_Exercise data_.
[Start of section]

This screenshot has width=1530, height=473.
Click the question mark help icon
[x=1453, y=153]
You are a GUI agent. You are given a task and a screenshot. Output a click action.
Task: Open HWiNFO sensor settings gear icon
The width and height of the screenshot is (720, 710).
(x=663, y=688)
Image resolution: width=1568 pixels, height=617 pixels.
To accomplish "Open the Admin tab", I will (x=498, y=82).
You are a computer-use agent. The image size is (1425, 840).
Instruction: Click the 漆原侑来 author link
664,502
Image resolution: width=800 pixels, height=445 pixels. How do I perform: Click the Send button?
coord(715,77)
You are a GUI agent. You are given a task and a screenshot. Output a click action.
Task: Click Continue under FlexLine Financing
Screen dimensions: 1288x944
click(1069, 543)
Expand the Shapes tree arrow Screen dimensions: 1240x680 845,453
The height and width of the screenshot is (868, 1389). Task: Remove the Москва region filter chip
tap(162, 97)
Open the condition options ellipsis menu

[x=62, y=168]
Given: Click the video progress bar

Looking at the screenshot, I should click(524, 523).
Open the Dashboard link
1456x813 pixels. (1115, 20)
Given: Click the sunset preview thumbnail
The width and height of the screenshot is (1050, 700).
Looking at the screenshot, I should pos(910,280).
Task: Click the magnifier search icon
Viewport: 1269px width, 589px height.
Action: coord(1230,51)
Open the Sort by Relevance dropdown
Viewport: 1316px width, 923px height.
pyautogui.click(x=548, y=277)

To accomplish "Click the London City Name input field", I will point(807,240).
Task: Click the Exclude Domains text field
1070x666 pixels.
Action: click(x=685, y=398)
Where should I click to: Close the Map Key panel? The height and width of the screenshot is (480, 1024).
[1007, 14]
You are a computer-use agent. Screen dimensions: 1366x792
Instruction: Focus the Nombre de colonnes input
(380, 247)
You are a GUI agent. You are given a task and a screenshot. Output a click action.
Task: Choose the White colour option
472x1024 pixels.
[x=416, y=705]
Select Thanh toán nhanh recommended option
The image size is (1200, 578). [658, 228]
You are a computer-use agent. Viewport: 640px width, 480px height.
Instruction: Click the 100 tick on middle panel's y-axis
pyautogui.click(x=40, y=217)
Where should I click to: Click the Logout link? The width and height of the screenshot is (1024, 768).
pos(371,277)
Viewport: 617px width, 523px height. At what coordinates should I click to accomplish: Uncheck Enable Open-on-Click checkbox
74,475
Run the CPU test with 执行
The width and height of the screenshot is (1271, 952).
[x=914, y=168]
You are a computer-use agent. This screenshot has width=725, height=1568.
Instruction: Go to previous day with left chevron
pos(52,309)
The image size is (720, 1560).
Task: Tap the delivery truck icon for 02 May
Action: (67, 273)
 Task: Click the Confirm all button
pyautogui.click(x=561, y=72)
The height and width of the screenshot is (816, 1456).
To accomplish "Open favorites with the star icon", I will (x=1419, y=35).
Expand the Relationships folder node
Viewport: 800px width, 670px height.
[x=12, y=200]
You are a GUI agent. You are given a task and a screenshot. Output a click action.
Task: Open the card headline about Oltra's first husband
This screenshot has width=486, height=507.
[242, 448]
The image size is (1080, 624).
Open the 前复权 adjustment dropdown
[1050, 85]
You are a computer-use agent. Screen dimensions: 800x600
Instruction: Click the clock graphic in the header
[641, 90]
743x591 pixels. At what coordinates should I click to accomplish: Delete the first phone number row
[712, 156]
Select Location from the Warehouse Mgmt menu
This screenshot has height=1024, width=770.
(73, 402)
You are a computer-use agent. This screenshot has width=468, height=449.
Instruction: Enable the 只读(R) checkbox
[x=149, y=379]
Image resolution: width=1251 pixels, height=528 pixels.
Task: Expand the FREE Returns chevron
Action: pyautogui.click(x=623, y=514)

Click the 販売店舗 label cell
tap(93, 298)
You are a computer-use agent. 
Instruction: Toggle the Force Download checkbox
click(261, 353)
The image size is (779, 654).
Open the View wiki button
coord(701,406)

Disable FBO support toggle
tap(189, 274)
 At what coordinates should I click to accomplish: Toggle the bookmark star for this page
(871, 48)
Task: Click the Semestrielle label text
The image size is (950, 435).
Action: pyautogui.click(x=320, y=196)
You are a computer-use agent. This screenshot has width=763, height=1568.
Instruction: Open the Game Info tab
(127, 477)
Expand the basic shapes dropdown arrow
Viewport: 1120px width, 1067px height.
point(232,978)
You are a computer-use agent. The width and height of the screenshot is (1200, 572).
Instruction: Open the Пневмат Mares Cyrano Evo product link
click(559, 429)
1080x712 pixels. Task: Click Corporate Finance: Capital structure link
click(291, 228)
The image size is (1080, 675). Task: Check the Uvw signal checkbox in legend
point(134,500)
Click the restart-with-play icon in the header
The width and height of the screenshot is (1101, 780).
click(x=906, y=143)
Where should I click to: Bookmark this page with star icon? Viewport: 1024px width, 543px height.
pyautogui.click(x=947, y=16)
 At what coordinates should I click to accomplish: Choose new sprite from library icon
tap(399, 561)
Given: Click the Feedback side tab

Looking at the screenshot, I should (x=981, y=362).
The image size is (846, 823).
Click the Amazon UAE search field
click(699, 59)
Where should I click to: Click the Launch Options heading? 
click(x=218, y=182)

[End of section]

_What to work on_. Identify the lines of the data that contain the word "will". Copy each of them.

_Answer space_.
To accomplish "Open the Admin tab", I will (x=498, y=82).
To accomplish "Click the London City Name input field", I will point(807,240).
To accomplish "Open favorites with the star icon", I will (x=1419, y=35).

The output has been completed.